Photograph: Jason Lowe

Spotting the difference between these two statesman like areas of Bordeaux doesn’t require MW-level knowledge (although it helps). We asked Anne McHale MW to give us a guide to telling your Left Bank from your Right.

Bordeaux is a region known for its range of wine, but is particularly famous for its reds. These come in subtly different styles, all a blend of different grape varieties (the principal two being Cabernet Sauvignon and Merlot). The two best-known styles of Bordeaux red are called Left Bank and Right Bank. Why is this… and how can we tell the difference?

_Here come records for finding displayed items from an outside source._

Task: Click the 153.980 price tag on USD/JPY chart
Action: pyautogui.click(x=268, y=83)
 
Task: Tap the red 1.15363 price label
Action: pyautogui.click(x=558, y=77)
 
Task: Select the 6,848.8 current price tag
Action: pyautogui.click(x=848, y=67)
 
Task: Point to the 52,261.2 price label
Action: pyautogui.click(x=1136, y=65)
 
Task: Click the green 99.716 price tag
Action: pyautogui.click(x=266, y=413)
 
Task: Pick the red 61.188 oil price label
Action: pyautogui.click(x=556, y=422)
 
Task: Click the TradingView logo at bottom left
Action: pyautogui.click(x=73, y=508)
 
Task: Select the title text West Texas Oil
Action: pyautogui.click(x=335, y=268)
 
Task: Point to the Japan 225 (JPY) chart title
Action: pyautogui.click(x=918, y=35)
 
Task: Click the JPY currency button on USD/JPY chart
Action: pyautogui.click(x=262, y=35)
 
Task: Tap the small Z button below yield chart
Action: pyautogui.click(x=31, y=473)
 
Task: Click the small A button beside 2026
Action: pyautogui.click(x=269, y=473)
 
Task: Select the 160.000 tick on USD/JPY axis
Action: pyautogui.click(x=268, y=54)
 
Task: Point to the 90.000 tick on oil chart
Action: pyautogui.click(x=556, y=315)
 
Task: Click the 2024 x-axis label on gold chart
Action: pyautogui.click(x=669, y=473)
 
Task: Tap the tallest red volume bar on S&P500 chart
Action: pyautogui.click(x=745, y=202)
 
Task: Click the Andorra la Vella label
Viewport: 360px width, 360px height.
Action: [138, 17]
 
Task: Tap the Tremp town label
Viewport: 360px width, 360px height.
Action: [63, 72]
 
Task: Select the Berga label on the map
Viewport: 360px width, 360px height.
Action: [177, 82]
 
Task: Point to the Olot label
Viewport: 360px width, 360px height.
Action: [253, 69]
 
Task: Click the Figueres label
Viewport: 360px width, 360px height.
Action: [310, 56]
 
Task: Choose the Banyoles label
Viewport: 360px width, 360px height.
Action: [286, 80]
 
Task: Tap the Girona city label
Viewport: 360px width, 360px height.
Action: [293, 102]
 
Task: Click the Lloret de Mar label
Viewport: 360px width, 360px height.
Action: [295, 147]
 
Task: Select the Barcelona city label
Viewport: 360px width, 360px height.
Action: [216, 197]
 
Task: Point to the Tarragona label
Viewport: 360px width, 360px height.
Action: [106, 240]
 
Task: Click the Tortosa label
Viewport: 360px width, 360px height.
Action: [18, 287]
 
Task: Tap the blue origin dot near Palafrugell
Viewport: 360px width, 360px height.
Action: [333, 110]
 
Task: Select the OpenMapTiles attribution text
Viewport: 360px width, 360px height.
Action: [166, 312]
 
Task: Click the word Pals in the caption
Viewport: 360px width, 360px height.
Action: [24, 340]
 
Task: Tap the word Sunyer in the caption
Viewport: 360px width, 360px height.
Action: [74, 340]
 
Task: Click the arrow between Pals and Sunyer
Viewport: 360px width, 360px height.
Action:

The landscape in Bordeaux is dominated by rivers. The Garonne river lies to the south and the Dordogne to the north; these two then meet to form the Gironde estuary which flows out into the Atlantic ocean. The land to the south and west of the Garonne and Gironde is known as the ‘Left Bank’, whereas the area to the north and east of the Dordogne is known as ‘The Right Bank’. The rivers mark important dividing lines in the region’s underlying geology. Left Banks soils are mainly gravel with some outcrops of clay; Right Bank soils are dominated by clay-limestone.

These differing soil types cater to the needs of different red grape varieties. The Cabernet Sauvignon vine ripens late in the season and needs to remain as warm and dry as possible. Gravel is perfect for this since it is free-draining and its large stones retain heat. The Merlot vine, on the other hand, ripens earlier and likes to be cool and moist – perfect in clay-limestone.

It follows, then, that the majority of plantings on the Left Bank will be Cabernet Sauvignon and on the Right Bank Merlot. How does this affect the style of the wines? Cabernet Sauvignon is a variety with small, thick-skinned grapes, giving a high skin-juice ratio when the grapes are crushed. Since the skins contain the tannins and colour pigments, this means that Cabernet Sauvignon-dominant wines are deeply coloured and very tannic in youth; almost austerely so. They have a distinctive blackcurrant aroma and develop lovely cedary, cigar-box flavours with age. Merlot, on the other hand, has bigger grapes with thinner skins and as a result has lower tannin levels in the wines when young, making them more approachable at an earlier age. It also gives wines with a soft, plummy flavour and some say a ‘voluptuous’ texture which gives a hedonistic feel to Right Bank wines.

So: to summarise, Left Bank wines are mainly Cabernet Sauvignon and will be more tannic and austere when young, but with more ageing potential conferred by the high tannin level. Right Bank wines are mainly Merlot and will usually give more immediate drinking pleasure, but most do not have quite as long a lifespan as their counterparts on the Left Bank. Both, however, are capable of sublime examples and to compare and contrast them directly is a fascinating lesson in the subtleties of great wine.